Stored data:
::::::::::
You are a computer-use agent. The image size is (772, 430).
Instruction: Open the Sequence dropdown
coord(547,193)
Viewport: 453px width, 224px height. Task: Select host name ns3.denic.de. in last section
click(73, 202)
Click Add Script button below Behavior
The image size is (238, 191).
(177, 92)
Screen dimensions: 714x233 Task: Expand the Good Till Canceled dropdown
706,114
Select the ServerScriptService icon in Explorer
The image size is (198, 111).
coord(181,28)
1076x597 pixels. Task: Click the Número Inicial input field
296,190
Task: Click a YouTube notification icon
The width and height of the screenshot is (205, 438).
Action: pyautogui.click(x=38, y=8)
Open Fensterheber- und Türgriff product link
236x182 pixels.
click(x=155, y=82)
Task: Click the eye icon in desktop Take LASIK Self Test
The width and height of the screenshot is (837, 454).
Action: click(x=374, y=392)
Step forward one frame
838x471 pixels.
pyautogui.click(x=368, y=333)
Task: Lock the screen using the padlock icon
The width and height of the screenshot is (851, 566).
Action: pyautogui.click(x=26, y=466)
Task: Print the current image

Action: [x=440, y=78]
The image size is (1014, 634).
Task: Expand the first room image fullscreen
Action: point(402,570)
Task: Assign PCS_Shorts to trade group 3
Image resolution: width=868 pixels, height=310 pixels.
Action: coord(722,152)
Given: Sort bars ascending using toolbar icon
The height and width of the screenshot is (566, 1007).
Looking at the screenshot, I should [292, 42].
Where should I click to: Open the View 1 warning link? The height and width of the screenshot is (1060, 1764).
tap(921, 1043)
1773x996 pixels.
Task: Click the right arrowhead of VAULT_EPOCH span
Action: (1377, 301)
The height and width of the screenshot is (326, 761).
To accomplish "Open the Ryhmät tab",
::::::::::
◆ **The request**
Reproduce the entries above line for line, with no changes.

◆ **Complete answer**
You are a computer-use agent. The image size is (772, 430).
Instruction: Open the Sequence dropdown
coord(547,193)
Viewport: 453px width, 224px height. Task: Select host name ns3.denic.de. in last section
click(73, 202)
Click Add Script button below Behavior
The image size is (238, 191).
(177, 92)
Screen dimensions: 714x233 Task: Expand the Good Till Canceled dropdown
706,114
Select the ServerScriptService icon in Explorer
The image size is (198, 111).
coord(181,28)
1076x597 pixels. Task: Click the Número Inicial input field
296,190
Task: Click a YouTube notification icon
The width and height of the screenshot is (205, 438).
Action: pyautogui.click(x=38, y=8)
Open Fensterheber- und Türgriff product link
236x182 pixels.
click(x=155, y=82)
Task: Click the eye icon in desktop Take LASIK Self Test
The width and height of the screenshot is (837, 454).
Action: click(x=374, y=392)
Step forward one frame
838x471 pixels.
pyautogui.click(x=368, y=333)
Task: Lock the screen using the padlock icon
The width and height of the screenshot is (851, 566).
Action: pyautogui.click(x=26, y=466)
Task: Print the current image

Action: [x=440, y=78]
The image size is (1014, 634).
Task: Expand the first room image fullscreen
Action: point(402,570)
Task: Assign PCS_Shorts to trade group 3
Image resolution: width=868 pixels, height=310 pixels.
Action: coord(722,152)
Given: Sort bars ascending using toolbar icon
The height and width of the screenshot is (566, 1007).
Looking at the screenshot, I should [292, 42].
Where should I click to: Open the View 1 warning link? The height and width of the screenshot is (1060, 1764).
tap(921, 1043)
1773x996 pixels.
Task: Click the right arrowhead of VAULT_EPOCH span
Action: (1377, 301)
The height and width of the screenshot is (326, 761).
To accomplish "Open the Ryhmät tab",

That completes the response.